* [TASK BRIEF] Nothing but the lines from the one including "Viewport: 483px width, 272px height." through the last line of the entries, restated exactly, should appear in the answer; omit the pictures.

== SOURCE DATA ==

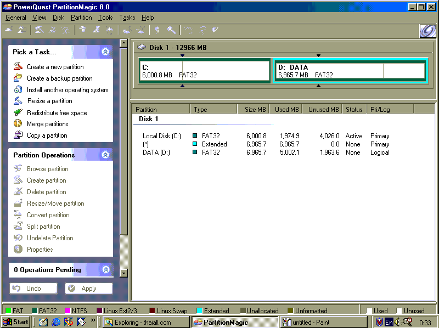Click the NTFS legend color swatch
Image resolution: width=439 pixels, height=328 pixels.
(68, 311)
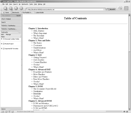This screenshot has width=131, height=113.
Task: Click the Search button beside URL bar
Action: pos(111,9)
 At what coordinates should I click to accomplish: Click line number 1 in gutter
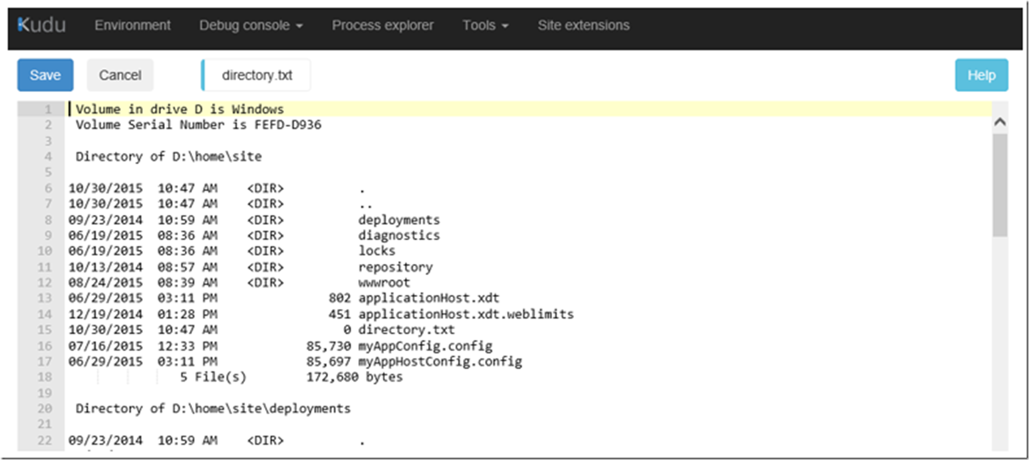coord(48,109)
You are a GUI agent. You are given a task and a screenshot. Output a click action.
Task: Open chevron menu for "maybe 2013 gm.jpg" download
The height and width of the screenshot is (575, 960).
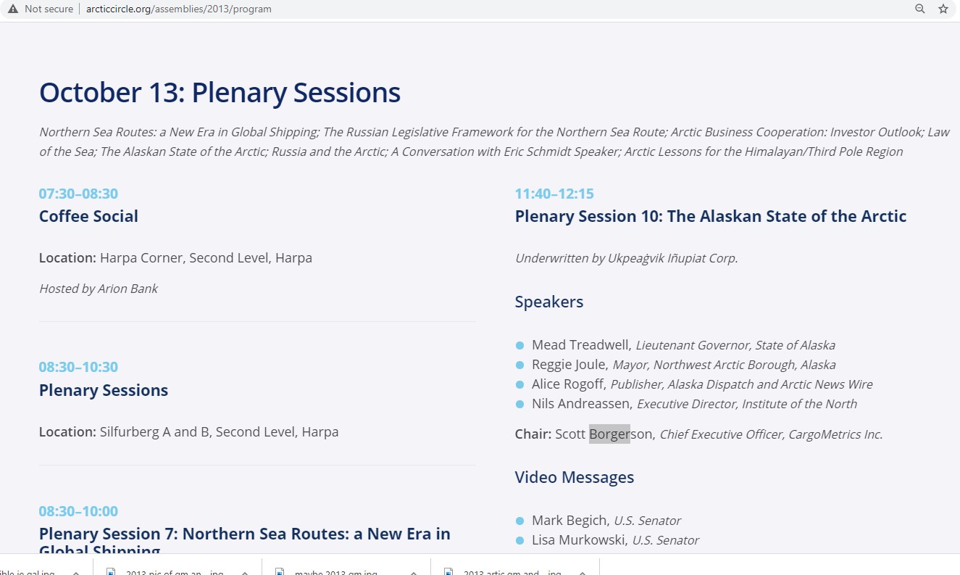click(413, 572)
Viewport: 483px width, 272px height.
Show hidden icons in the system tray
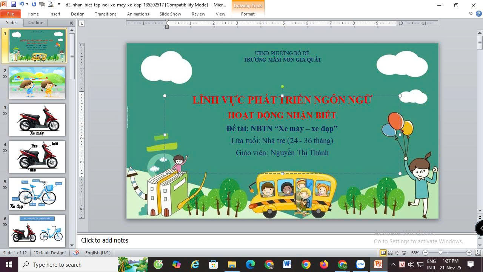tap(393, 264)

===

* [SOLUTION TO THIS PROBLEM]
Viewport: 483px width, 272px height.
Show hidden icons in the system tray
tap(393, 264)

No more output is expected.